Wet‐driven shape‐memory behaviors and thermal adaptability of cotton knitted fabrics containing crosslinked poly(ethylene glycol) moieties

Abstract

ABSTRACTCotton knitted fabrics were treated with poly(ethylene glycol) (PEG) in the presence of polyhydric alcohol etherified dimethylol dihydroxy ethylene urea as the crosslinker and magnesium chloride hexahydrate as the catalyst. In wet–dry cycles, the fabrics treated with 30% PEG1500 in the presence of 15% crosslinker and 3% catalyst showed obvious wet‐driven shape‐memory behaviors in terms of a 12% shrinkage rate in the wet state and a 80% shrinkage‐recovery rate in the dry state. The results of weight gain, morphological structures, Fourier transform infrared spectra, and X‐ray diffraction pattern tests confirmed PEG deposits on the surface of the treated fabrics, demonstrated the crosslinking of cotton cellulose with PEG and crosslinker, and also explained the wet‐driven shape‐memory mechanism.
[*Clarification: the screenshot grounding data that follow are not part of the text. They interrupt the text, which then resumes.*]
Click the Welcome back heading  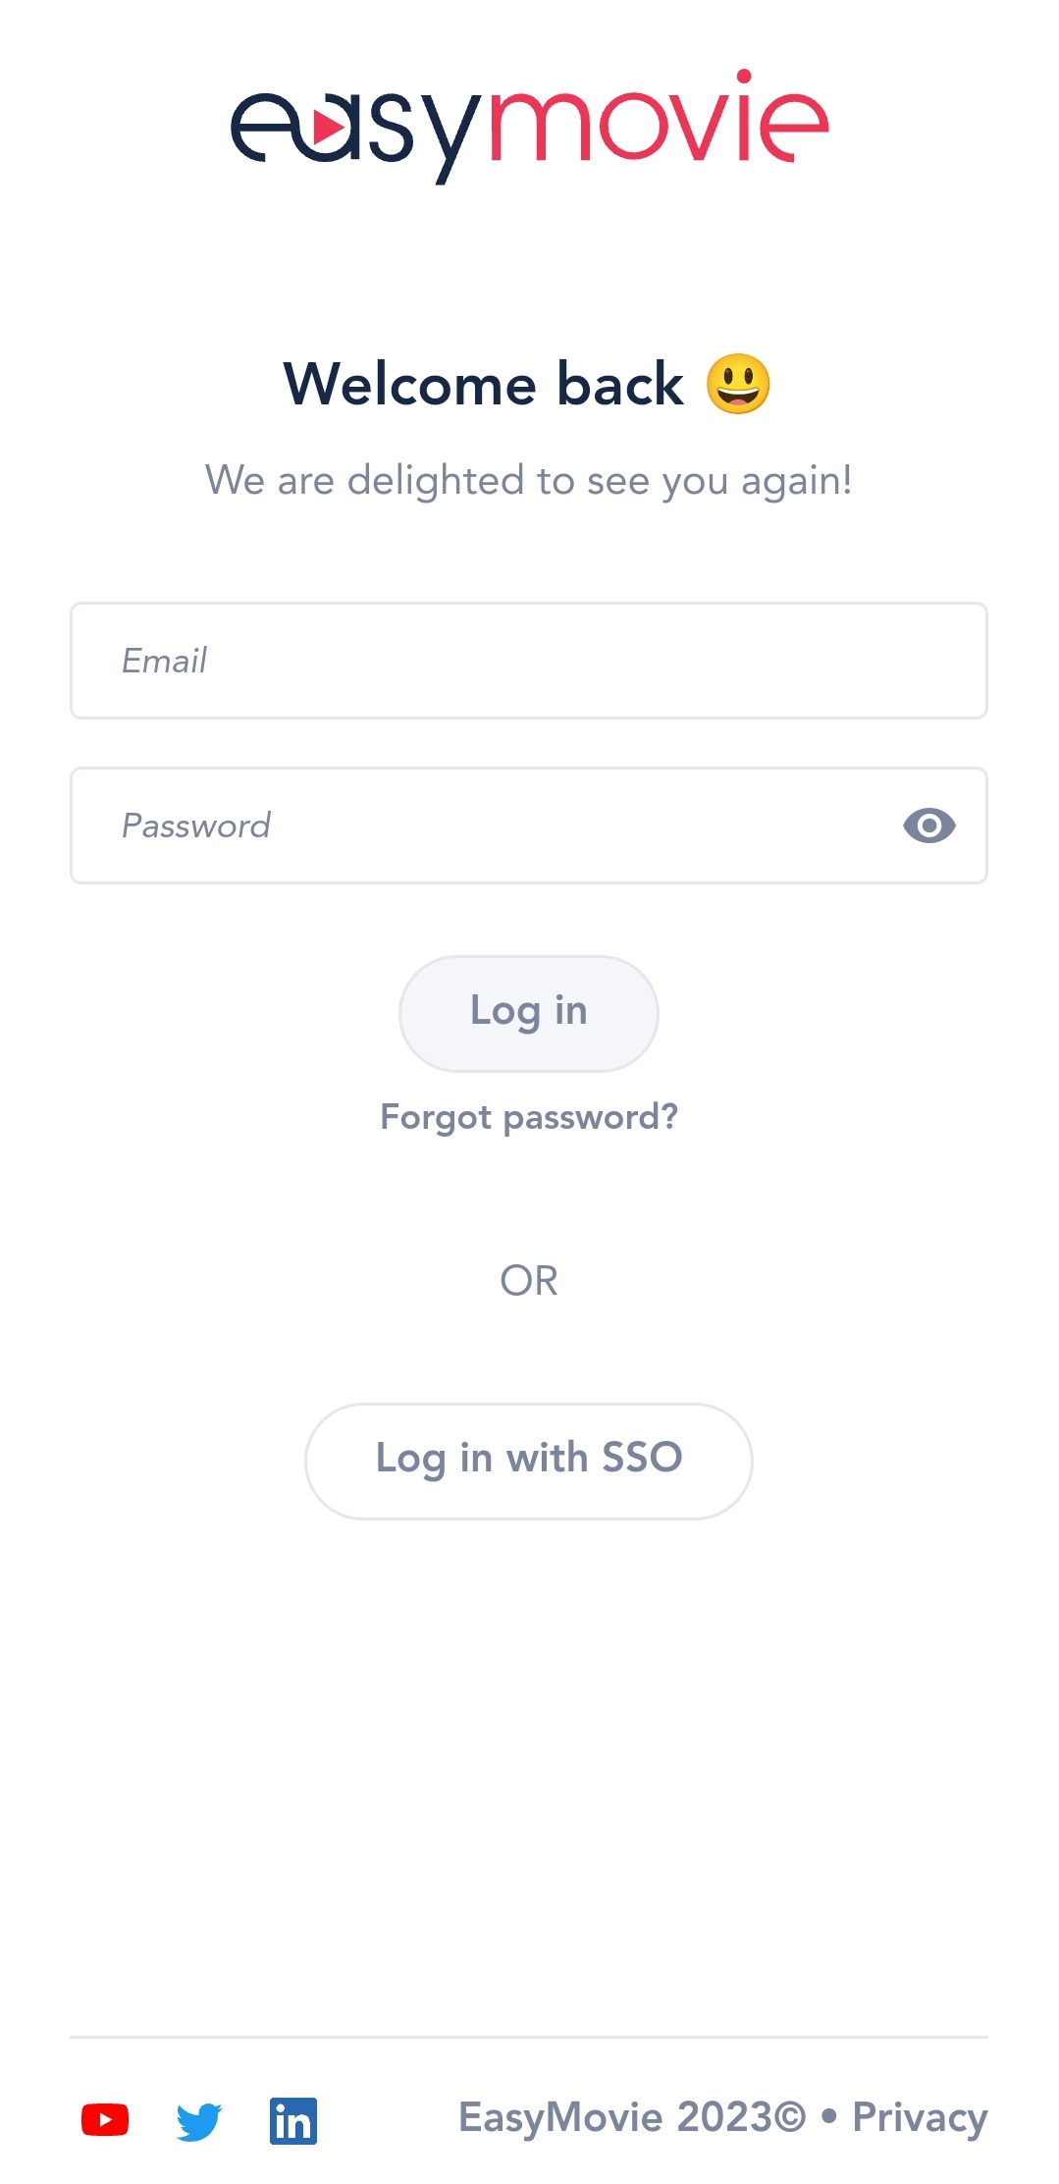(x=483, y=384)
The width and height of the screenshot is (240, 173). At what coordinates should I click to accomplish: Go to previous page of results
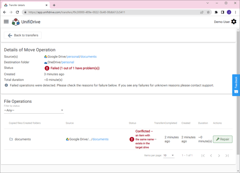click(x=211, y=156)
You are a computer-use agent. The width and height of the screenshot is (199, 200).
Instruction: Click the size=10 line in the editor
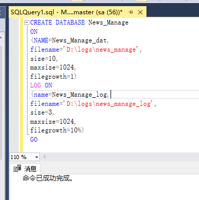tap(44, 59)
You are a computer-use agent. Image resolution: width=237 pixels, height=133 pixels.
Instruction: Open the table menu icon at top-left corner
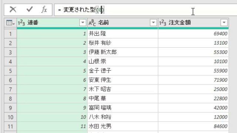click(x=10, y=23)
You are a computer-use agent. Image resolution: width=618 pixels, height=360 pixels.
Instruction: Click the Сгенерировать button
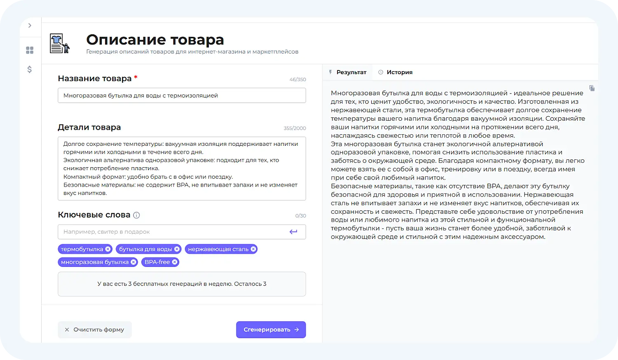(271, 330)
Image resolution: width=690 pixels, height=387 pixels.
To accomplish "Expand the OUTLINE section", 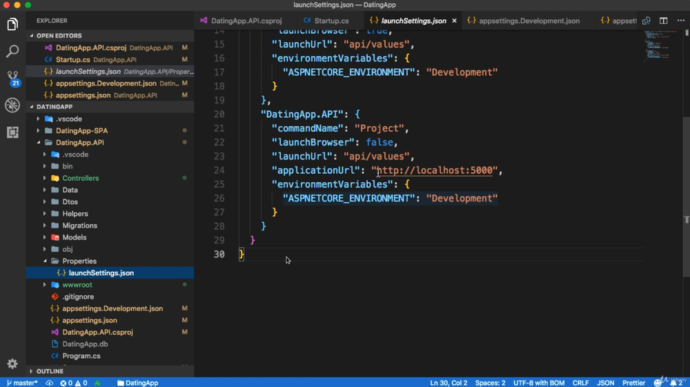I will coord(50,371).
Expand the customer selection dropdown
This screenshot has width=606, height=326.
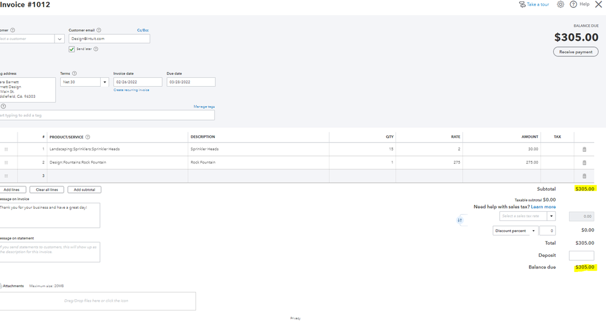tap(59, 39)
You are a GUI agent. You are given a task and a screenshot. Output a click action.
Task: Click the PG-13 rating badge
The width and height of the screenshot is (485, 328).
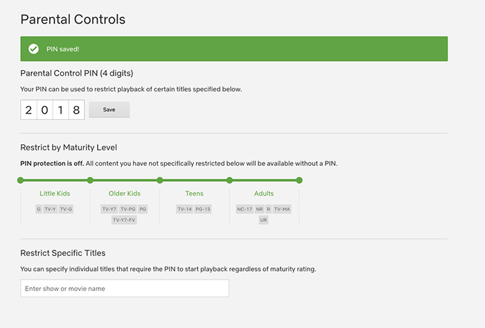203,209
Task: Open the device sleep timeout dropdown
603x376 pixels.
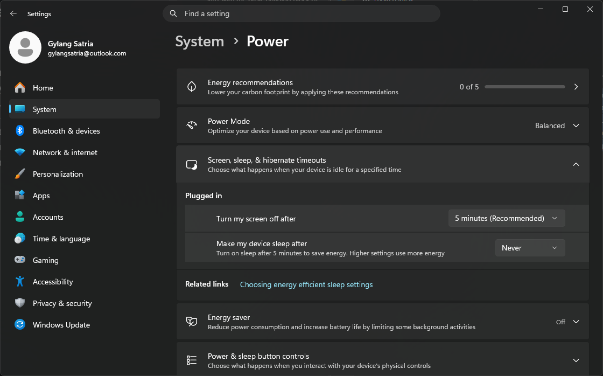Action: (x=530, y=248)
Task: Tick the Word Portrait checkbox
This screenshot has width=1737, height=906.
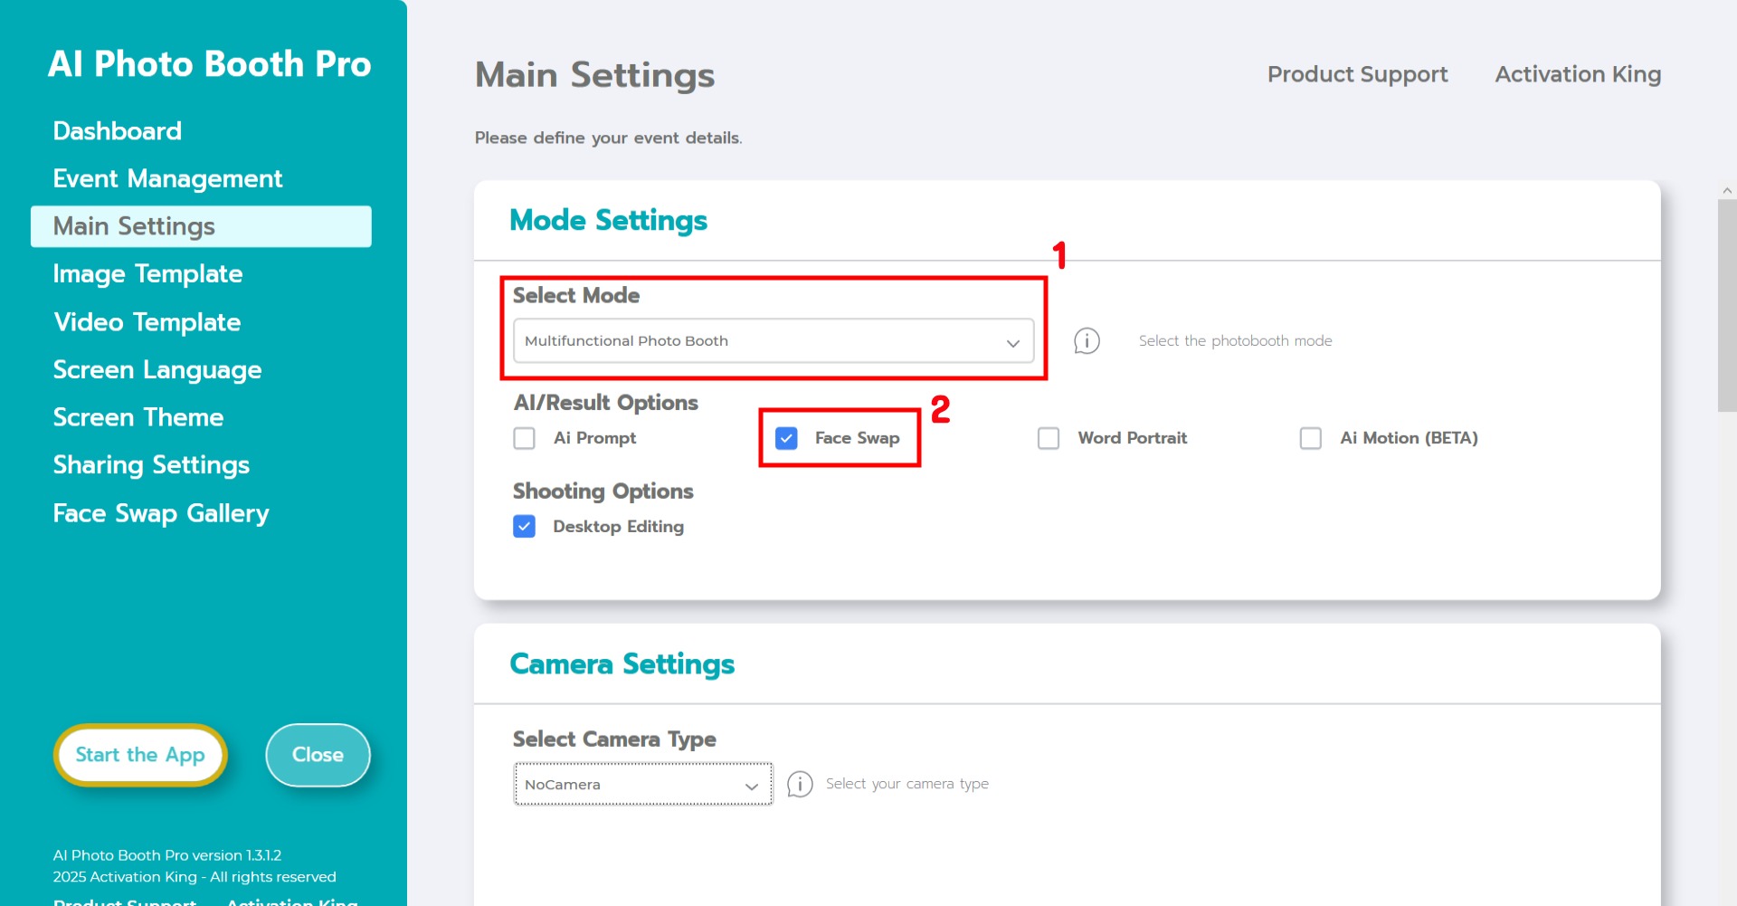Action: [x=1049, y=438]
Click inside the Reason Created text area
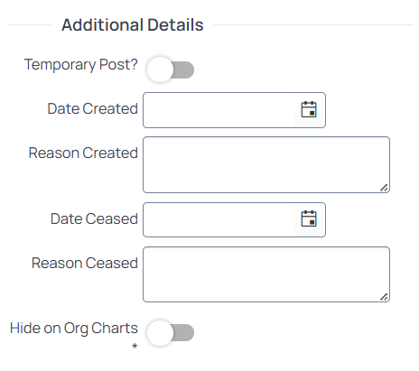Screen dimensions: 419x371 tap(266, 164)
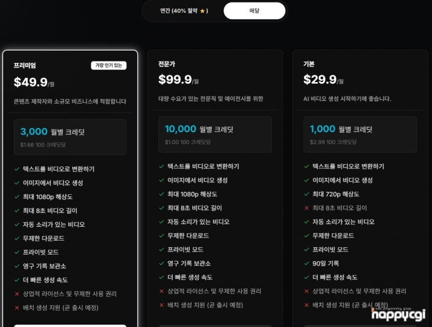
Task: Switch to monthly billing 매달 tab
Action: (x=254, y=11)
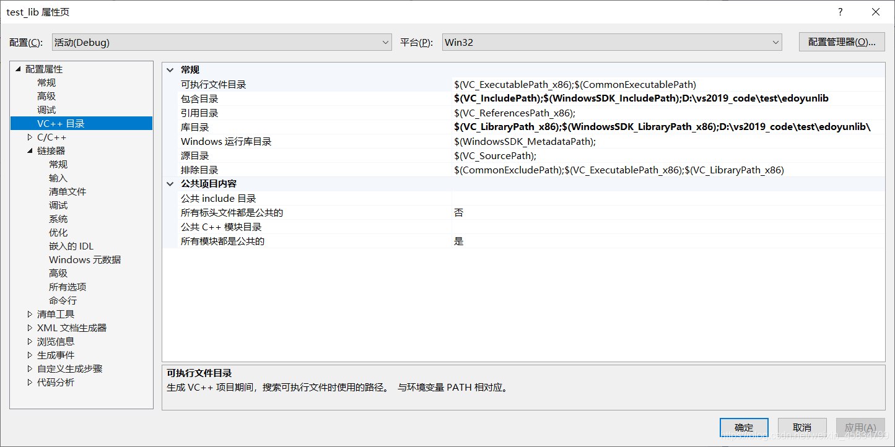Edit the 包含目录 value field
895x447 pixels.
click(668, 98)
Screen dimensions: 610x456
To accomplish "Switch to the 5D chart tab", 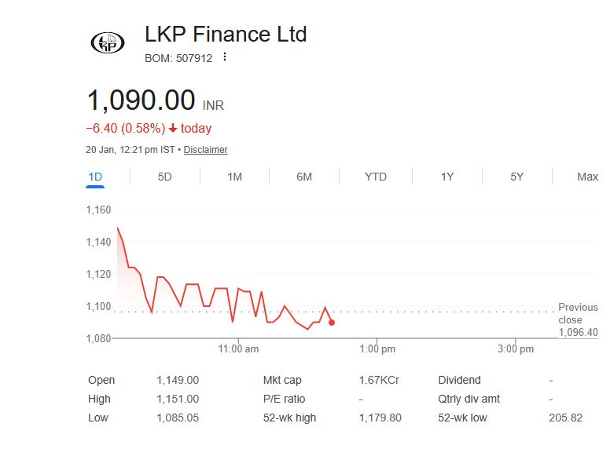I will click(164, 177).
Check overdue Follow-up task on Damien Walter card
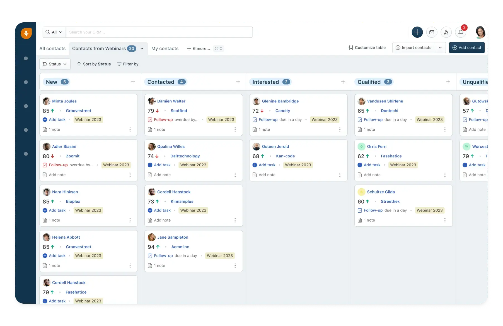Image resolution: width=503 pixels, height=326 pixels. pyautogui.click(x=150, y=120)
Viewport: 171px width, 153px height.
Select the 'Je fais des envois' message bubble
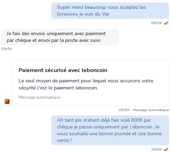tap(60, 37)
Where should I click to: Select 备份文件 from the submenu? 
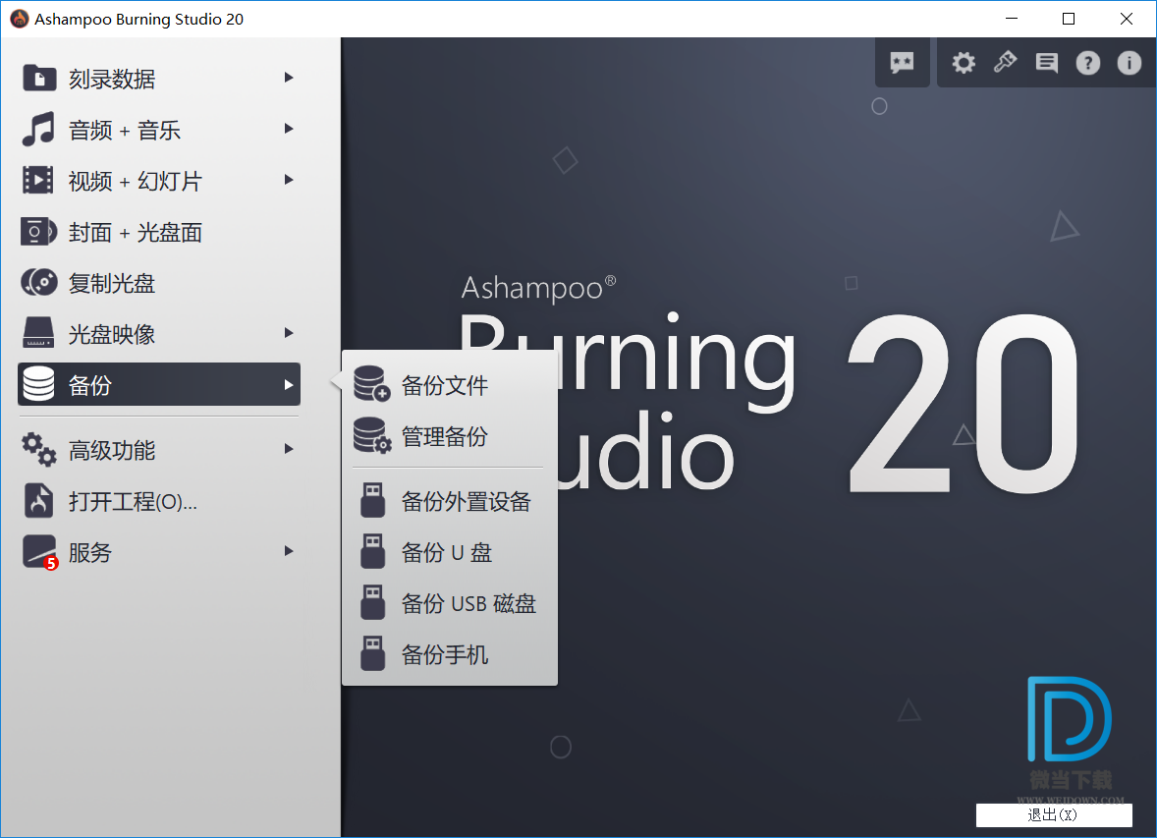445,385
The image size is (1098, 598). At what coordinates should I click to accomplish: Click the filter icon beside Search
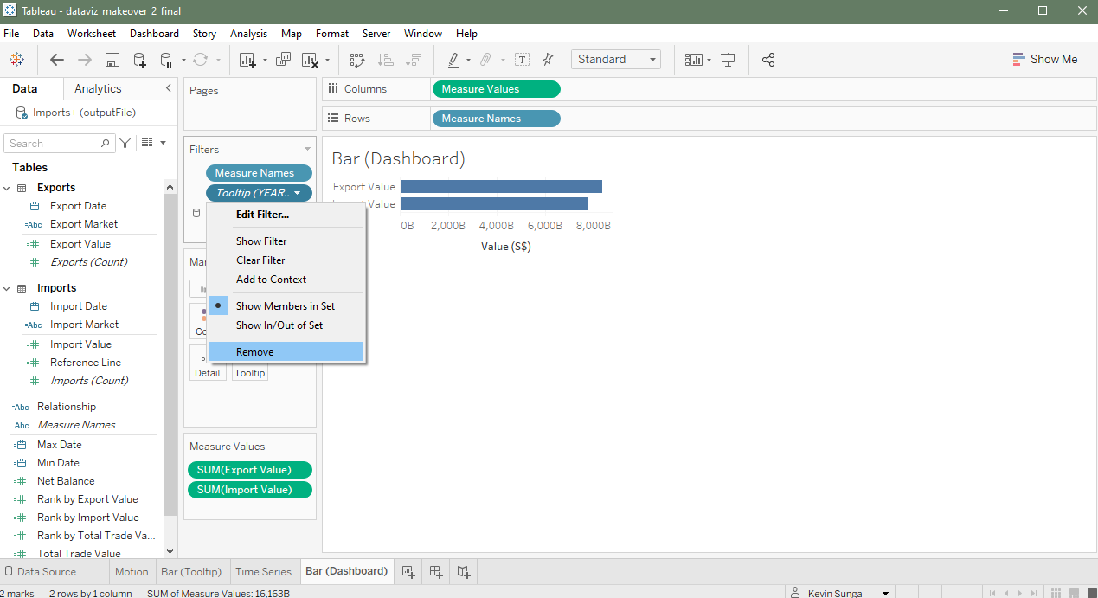(125, 143)
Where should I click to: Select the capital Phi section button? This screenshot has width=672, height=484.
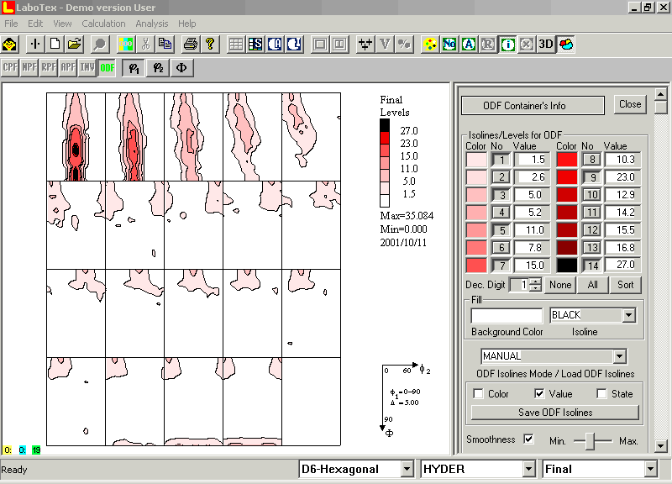[181, 68]
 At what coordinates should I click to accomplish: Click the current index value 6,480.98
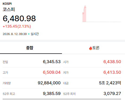(19, 19)
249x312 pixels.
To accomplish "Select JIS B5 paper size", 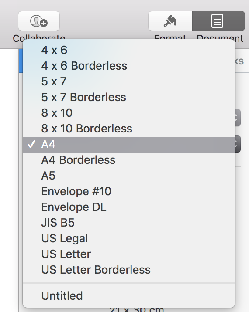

The results from differential scanning calorimetry show that the treated fabrics with wet‐driven shape‐memory behaviors had a phase‐change enthalpy and heat‐storage capacity. The crosslinking of cotton cellulose with PEG had a strong influence on the mechanical performance and air permeability of the cotton knitted fabrics. © 2016 Wiley Periodicals, Inc. J. Appl. Polym. Sci. 2016, 133, 43473.